Conversations with Friends by Sally Rooney

I was rather late to the party when it came to Sally Rooney and this Conversations With Friends Review. I had just finished How Do You Like Me Now by Holly Bourne and was listening to the High Low podcast on a rather long walk, when its hosts, Dolly Alderton and Pandora Sykes discussed the books they’d been reading recently. They mentioned both of Sally Rooney’s books – her debut, Conversations with Friends, and her Man Booker long-listed second novel, Normal People. And then, all of a sudden, I saw the Irish author and her books everywhere online – it seemed that every single person was reading, tweeting, or talking about, one of her novels, and so when I visited Berkelouw Books in Rose Bay the very next day and saw Conversations with Friends taking centre stage of their display, I immediately bought it; and read it almost as swiftly, before penning my Conversations with Friends book review.

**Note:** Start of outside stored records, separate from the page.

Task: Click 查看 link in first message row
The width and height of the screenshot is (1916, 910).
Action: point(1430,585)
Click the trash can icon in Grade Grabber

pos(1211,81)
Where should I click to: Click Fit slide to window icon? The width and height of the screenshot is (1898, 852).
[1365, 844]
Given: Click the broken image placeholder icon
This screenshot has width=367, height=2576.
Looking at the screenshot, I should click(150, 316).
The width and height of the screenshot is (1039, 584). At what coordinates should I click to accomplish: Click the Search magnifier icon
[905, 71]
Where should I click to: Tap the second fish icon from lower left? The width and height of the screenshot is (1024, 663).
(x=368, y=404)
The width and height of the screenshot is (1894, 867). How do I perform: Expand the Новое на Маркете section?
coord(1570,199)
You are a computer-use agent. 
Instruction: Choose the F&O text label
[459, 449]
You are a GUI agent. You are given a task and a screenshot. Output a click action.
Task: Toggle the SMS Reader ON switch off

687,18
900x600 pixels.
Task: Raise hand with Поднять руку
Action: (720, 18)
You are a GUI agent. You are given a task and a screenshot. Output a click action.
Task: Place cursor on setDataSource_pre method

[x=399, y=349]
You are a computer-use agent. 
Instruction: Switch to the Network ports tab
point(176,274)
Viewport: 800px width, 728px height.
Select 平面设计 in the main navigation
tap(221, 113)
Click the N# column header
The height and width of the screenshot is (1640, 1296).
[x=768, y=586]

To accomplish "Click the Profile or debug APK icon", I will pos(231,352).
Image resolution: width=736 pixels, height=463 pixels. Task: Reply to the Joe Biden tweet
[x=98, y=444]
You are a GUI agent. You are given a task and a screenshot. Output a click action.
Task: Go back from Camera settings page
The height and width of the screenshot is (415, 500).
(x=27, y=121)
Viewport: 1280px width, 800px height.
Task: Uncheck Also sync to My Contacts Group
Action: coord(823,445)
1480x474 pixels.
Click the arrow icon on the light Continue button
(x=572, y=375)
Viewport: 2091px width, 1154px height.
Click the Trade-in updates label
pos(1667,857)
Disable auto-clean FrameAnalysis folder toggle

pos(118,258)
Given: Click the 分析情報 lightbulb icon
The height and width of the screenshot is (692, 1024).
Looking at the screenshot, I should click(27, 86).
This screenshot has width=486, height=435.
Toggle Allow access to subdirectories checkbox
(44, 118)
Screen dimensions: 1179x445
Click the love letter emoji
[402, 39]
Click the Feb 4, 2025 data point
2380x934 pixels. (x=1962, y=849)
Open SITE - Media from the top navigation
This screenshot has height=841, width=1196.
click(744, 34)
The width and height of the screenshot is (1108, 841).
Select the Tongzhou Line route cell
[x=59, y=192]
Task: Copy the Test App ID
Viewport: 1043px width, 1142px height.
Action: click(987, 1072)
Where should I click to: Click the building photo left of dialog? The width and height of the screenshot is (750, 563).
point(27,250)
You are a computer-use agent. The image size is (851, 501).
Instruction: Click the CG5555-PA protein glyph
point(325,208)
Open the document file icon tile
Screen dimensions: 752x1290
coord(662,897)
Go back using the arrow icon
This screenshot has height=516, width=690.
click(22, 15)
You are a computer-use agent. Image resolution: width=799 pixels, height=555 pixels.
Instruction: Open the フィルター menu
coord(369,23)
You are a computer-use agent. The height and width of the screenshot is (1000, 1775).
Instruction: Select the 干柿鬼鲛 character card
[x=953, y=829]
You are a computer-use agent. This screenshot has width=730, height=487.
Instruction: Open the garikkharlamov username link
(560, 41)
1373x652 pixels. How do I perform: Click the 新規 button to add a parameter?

Conversations with Friends review

A subtle and thought-provoking book, Conversations with Friends tells the tale of twenty-one year old aspiring writer Frances and former girlfriend Bobbi who now perform spoken word poetry together in Dublin. They soon meet an enigmatic older couple, photographer and essayist Melissa, who takes an interest in Bobbi and Frances and wants to write a piece about them, and her tall, dark and handsome husband, Nick, a bored actor who quickly enters into a flirtation with Frances. When Frances finds herself kissing Nick at a party, the pair begin a complicated affair and set in motion a chain of events that sees the two young poets enter into a sophisticated world of expensive houses and holidays in France, a world away from their own reality. A time of tumult for Frances ensues. She’s beguiled by Melissa and Nick’s financial stability, though she identifies as a communist; she’s unwilling to make any plans for the future or enter the workforce, and she struggles with issues with her body and her difficult and irresponsible father.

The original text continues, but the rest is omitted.